Mocha tests and require self

Feb 11, 2016  

In my last post I showed how to make require-self work smoothly with Wallaby.js.

But if you are like me, you also want to continue to run your mocha tests on a regular basis, for instance on a CI server. In this case, some additional work is required to get require-self to work smoothly with mocha too.

My test script is defined like this and is started with npm test:

  "script": {
    ...
    "test": "mocha src/test/**/*.js"
  }

I have a test/mocha.opts file which contains the basic settings for running mocha with Babel. Add a --require option to inject test-require-patch.js:

--compilers js:babel-core/register
--require ./test/test-require-patch.js

And here is the test/test-require-patch.js source file:

/*globals __dirname */
'use strict';

var path = require ('path');
var root = path.join (__dirname, '..');
var packageConfig = require (path.join (root, 'package.json'));
var packageName = packageConfig.name;
var modulePrototype = require ('module').Module.prototype;

if (!modulePrototype._originalRequire) {
  modulePrototype._originalRequire = modulePrototype.require;
  modulePrototype.require = function (filePath) {
    if (filePath === packageName) {
      filePath = path.join (root, 'src');
    }
    return modulePrototype._originalRequire.call (this, filePath);
  };
}

It will redirect any reference to the module using require('foo') to src/index.js.

EDIT ⇒

I shared an interesting discussion with yortus, require-self’s author, in order to see if there is a better solution than patching require(). It appears that the easiest solution is to run the tests from the transpiled output rather than from the sources. It makes sense, since we want to test what npm will publish.
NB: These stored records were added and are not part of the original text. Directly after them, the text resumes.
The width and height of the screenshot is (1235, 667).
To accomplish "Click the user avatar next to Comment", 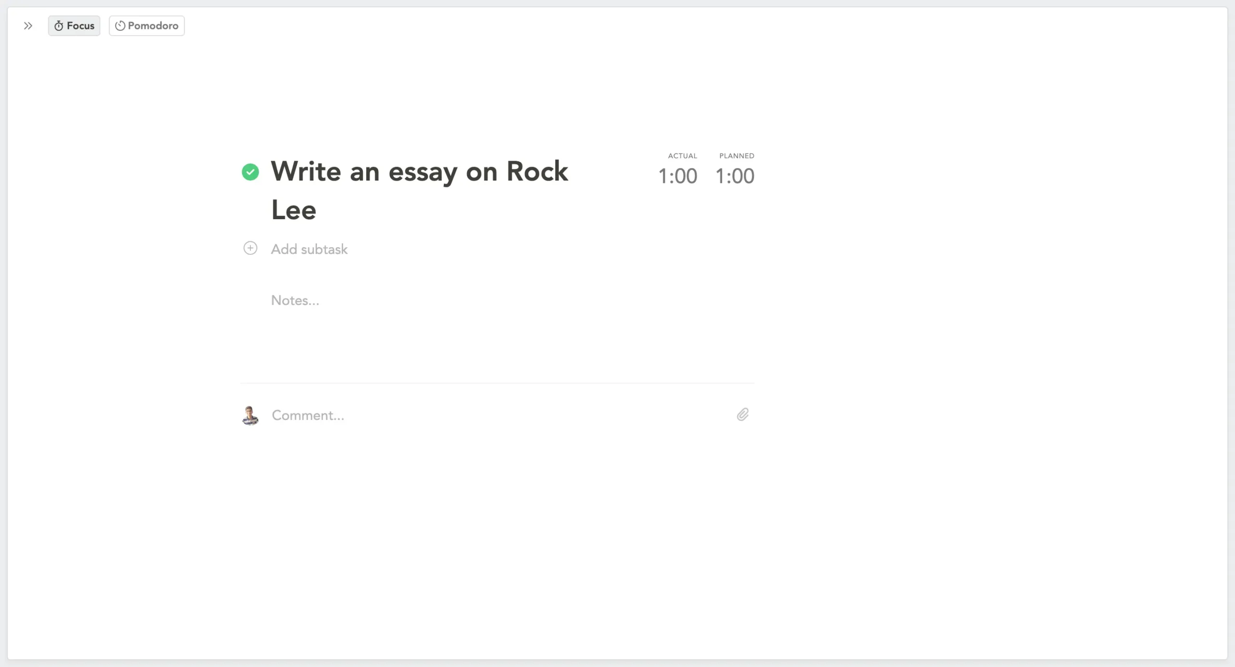I will coord(250,415).
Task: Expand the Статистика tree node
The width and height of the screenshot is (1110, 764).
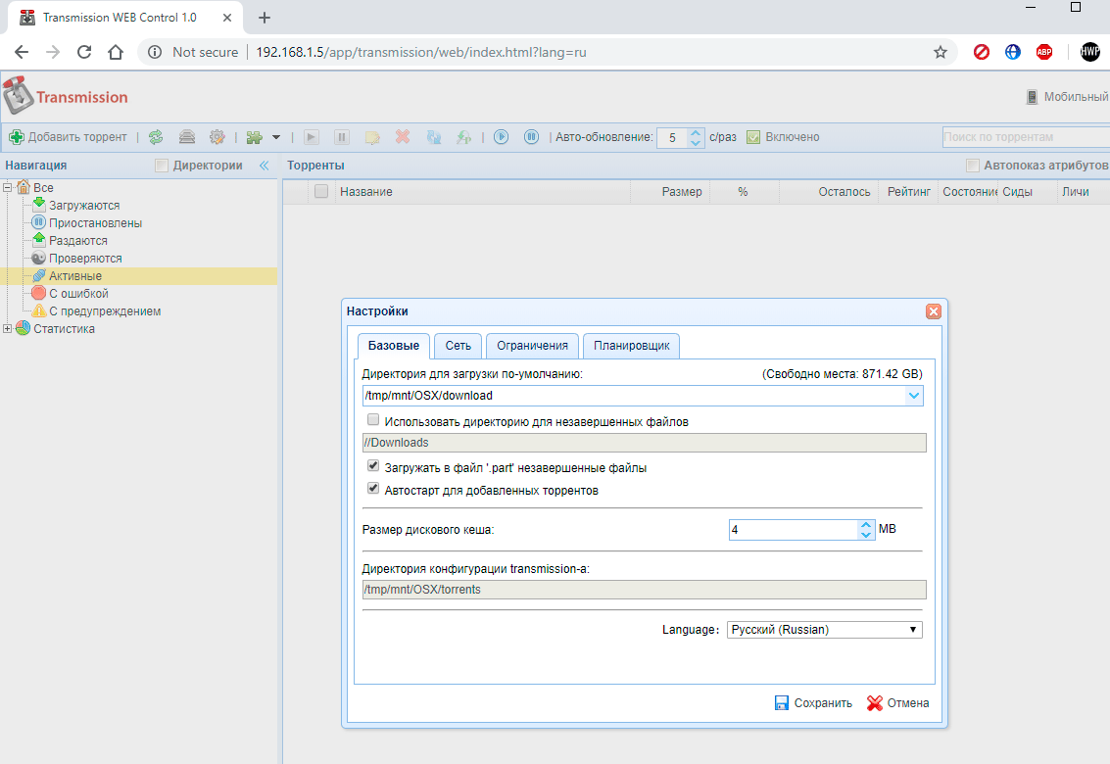Action: pyautogui.click(x=9, y=329)
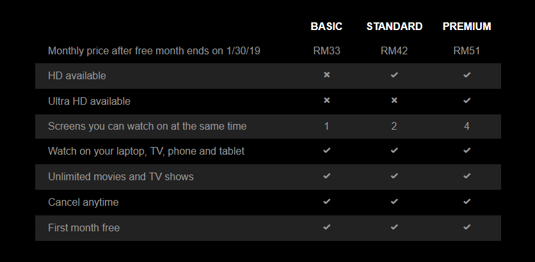The height and width of the screenshot is (262, 535).
Task: Click the BASIC plan column header
Action: [326, 26]
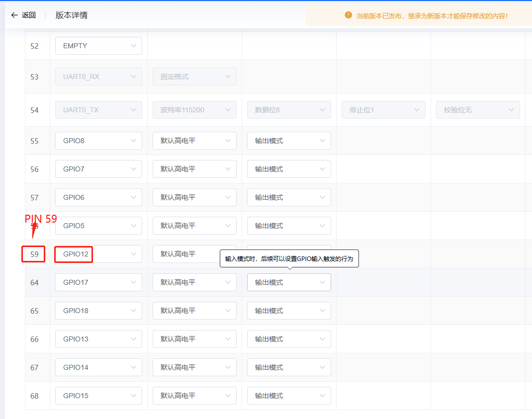Open the 输出模式 dropdown for GPIO8
Screen dimensions: 532x419
tap(289, 140)
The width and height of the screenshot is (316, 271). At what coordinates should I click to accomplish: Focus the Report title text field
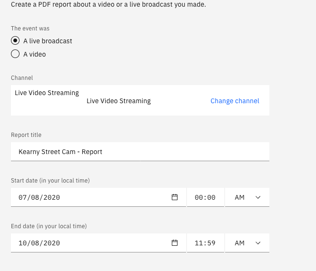point(140,152)
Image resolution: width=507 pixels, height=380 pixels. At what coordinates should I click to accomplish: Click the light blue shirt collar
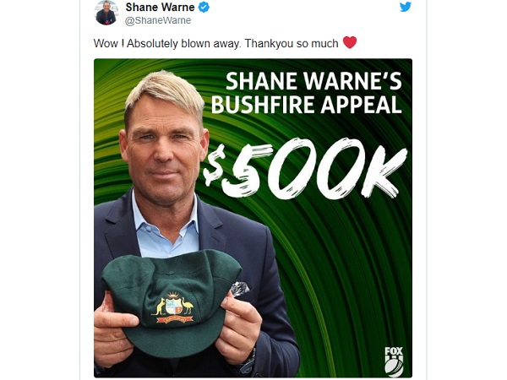coord(165,223)
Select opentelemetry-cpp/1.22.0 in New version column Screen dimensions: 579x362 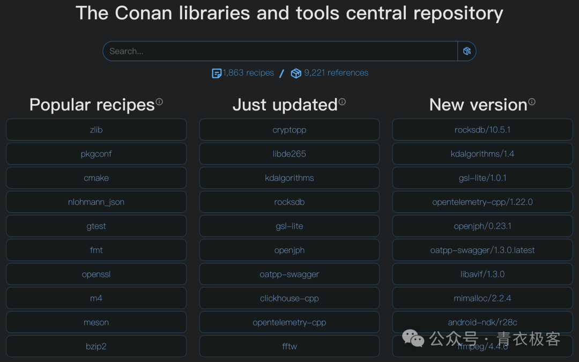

And, moreover, it’s easy to configure:

  "script": {
    "compile": "babel -d lib/ src/",
    "prepublish": "require-self && npm run compile",
    "test": "npm run compile && mocha --harmony lib/test/**/*.js"
  }

Notice how we go through the compile step first, then start mocha on the transpiled output. The --harmony flag is needed when this is run on Node v4.x which does not by default understand ES2015 features. With this setup, no patching of require is required.